25-year-old murder conviction of two Detroit brothers tossed out

http://www.freep.com/article/20120727/NEWS05/307270121/25-year-old-murder-conviction-two-Detroit-brothers-tossed-out

July 27, 2012 By Jim Schaefer Detroit Free Press Staff Writer

Raymond Highers, wearing bright yellow Wayne County Jail scrubs, folded his hands Thursday and clamped his eyes shut when it became clear what the judge was about to do.

"We have new evidence ... " Wayne County Circuit Judge Lawrence Talon began.

Then the sniffling started, from one or two supporters in the back row of the packed courtroom on the sixth floor of the Frank Murphy Hall of Justice in downtown Detroit.

"The court finds the newly discovered evidence to be credible and reliable. ... "

Raymond Highers and his brother, Thomas Highers, both imprisoned for a quarter-century for a murder they long maintained they did not commit, had just had their convictions wiped out.

.....

In a ruling from the bench that lasted about an hour, Talon said that new witnesses who never went to police about the shotgun slaying of Robert Karey, 65, offered enough new evidence during the hearing to erase the 1988 decision by then-Judge Terrance Boyle to convict the brothers and sentence them to life in prison.

Older brother Thomas is now 46. Raymond just turned the same age.

.....

It was not until 2009 and a chance encounter on Facebook that information surfaced about a carload of 1987 Grosse Pointe North High School graduates who said they were at Karey's house the night he was shot.

Four of those former classmates told Talon under oath what they remembered.
.....

The brothers' lawyers said the witnesses never went to police for various reasons: fear for their safety, of being somehow linked to the killing or of their parents finding out where they were that night.
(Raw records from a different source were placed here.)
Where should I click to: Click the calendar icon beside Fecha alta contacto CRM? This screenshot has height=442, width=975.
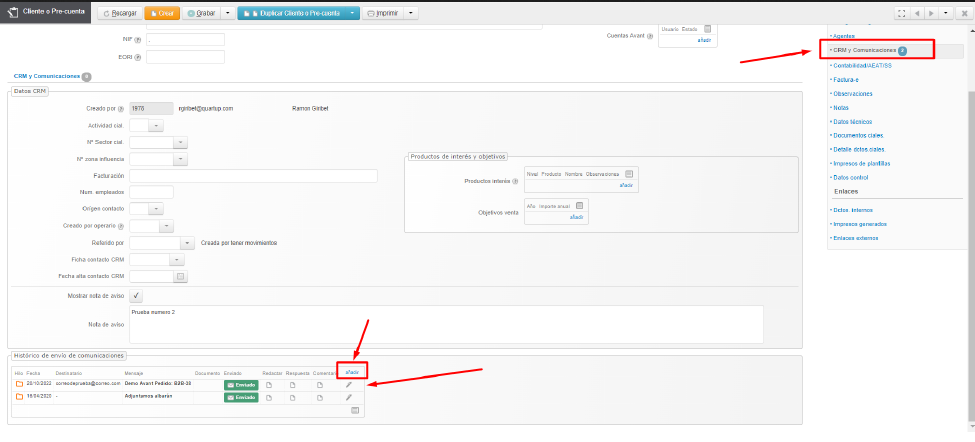181,276
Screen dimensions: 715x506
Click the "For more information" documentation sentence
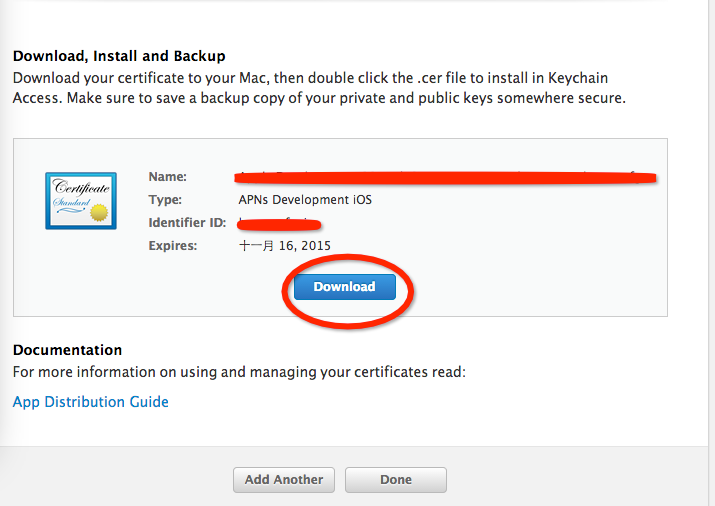point(239,372)
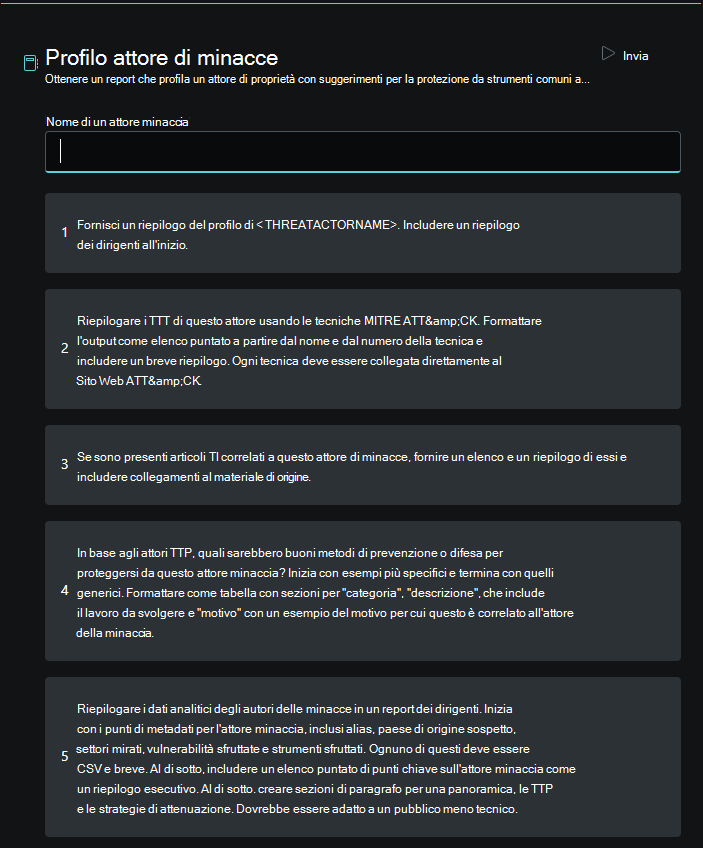Open the prompt about correlated TI articles
Viewport: 703px width, 848px height.
pyautogui.click(x=350, y=466)
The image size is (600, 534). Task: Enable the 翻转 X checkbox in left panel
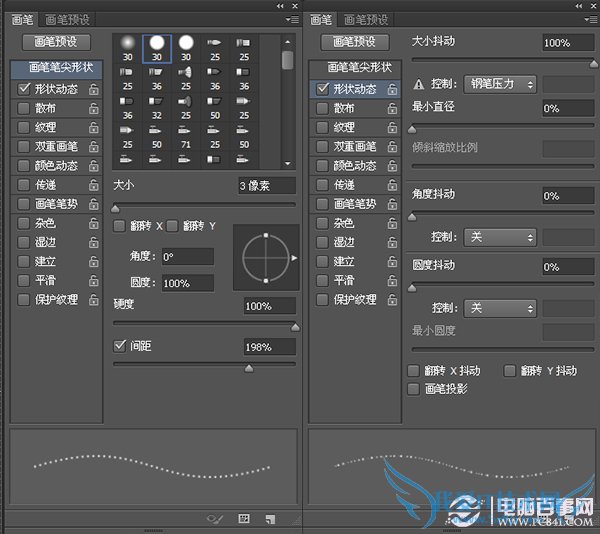pos(120,226)
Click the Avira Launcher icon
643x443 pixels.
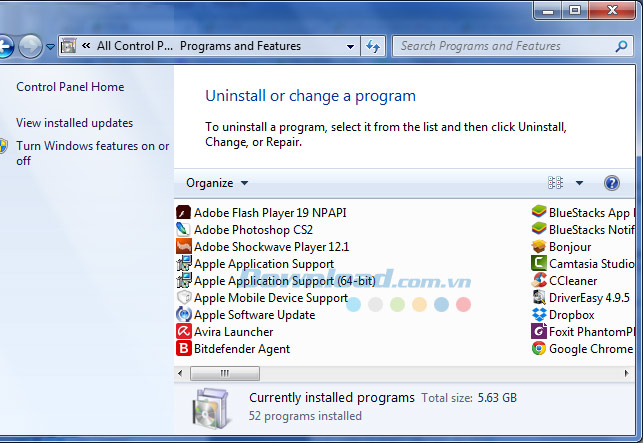[x=183, y=332]
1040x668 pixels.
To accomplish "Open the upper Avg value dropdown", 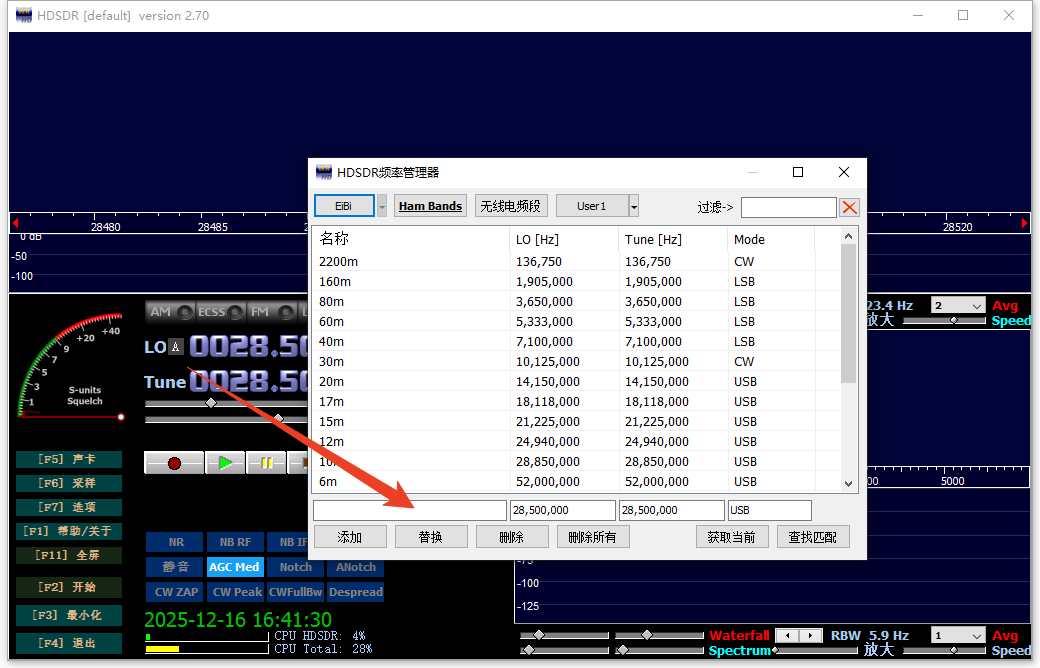I will (x=958, y=306).
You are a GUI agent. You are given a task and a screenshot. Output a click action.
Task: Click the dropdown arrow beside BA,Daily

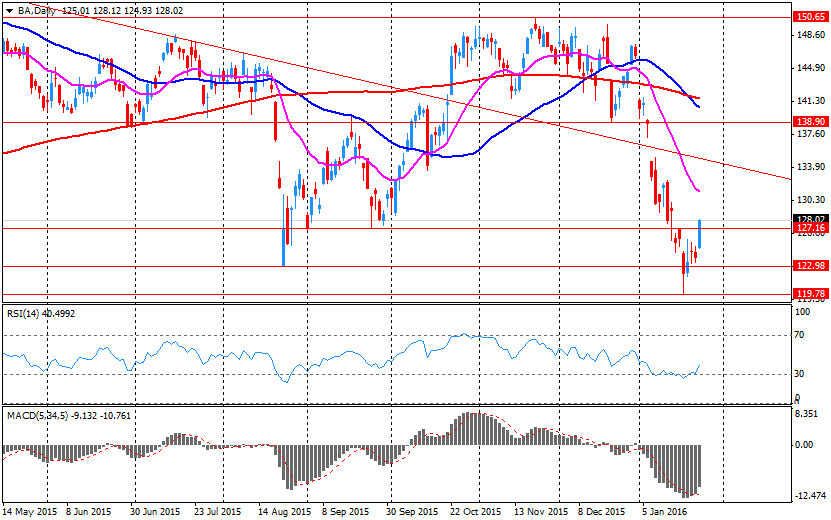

Janet Napp, lawyer for Raymond Highers, said in court that the new witnesses were "just kids" at the time who hadn't yet developed "a moral compass."

.....

Kevin Zieleniewski, a lawyer and former Detroiter who now lives near Washington, D.C., started the push to find the new witnesses in 2009 after he happened upon a Facebook posting about the Highers brothers being in prison.

He grew up in that neighborhood, and the post reminded him of an old conversation about someone else killing Karey. Using his own money to travel to Detroit, Zieleniewski started digging, and was soon joined by lawyers and private investigators who found the new witnesses.